Abstract
Even with a recent increase in the number of donors, a remarkable donor shortage remains in pediatric lung transplantation. Moreover, lung transplantation in pediatrics is still challenging in its perioperative management.
In preoperative time, it is difficult to determine an exact normal range for the pediatric population. In anesthetic induction, residual respiratory function must be carefully considered. In severe cases, extra corporeal support should be prepared. Because hemilateral lung transplantation is common in children, their induction is normally safe. Prevention of hyperinflation associated with permissive hypercapnia must be considered. Sometimes nitric oxide is useful to control pulmonary hypertension and severe hypoxemia. It normally takes over 30 minutes to wean from a cardiopulmonary bypass for the prevention of ischemia-reperfusion injury. At weaning time, we always use nitric oxide.
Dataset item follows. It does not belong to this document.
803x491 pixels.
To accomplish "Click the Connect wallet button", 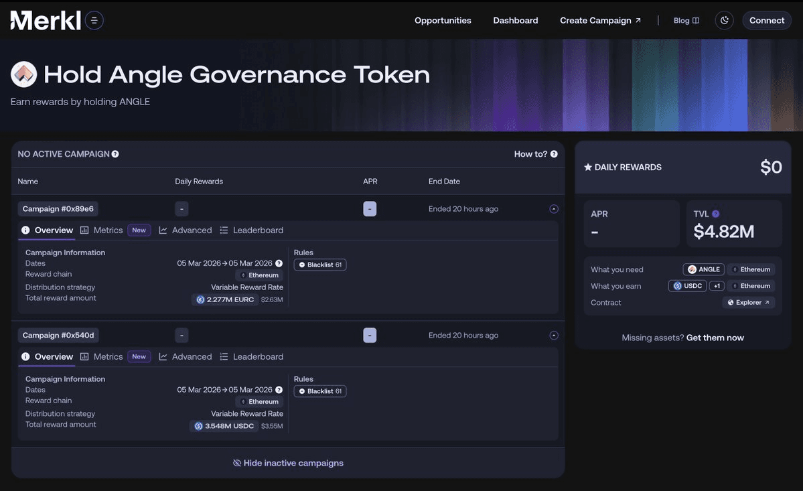I will pyautogui.click(x=766, y=21).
After operation, primary graft dysfunction, anastomosis leakage, acute rejection, and infectious complications must be considered. We try to wean mechanical ventilation as soon as possible. It normally takes 2-3 days on average. Unnecessary hyperinflation should be avoided. In some cases, vasoactive drugs such as milrinone were used.
There are huge variations in patients' conditions and underlying diseases. We must pay special attention to patient status in each case. Bronchiolitis obliterans and primary pulmonary hypertension are the most common underlying diseases, and special care is necessary for these types of recipients.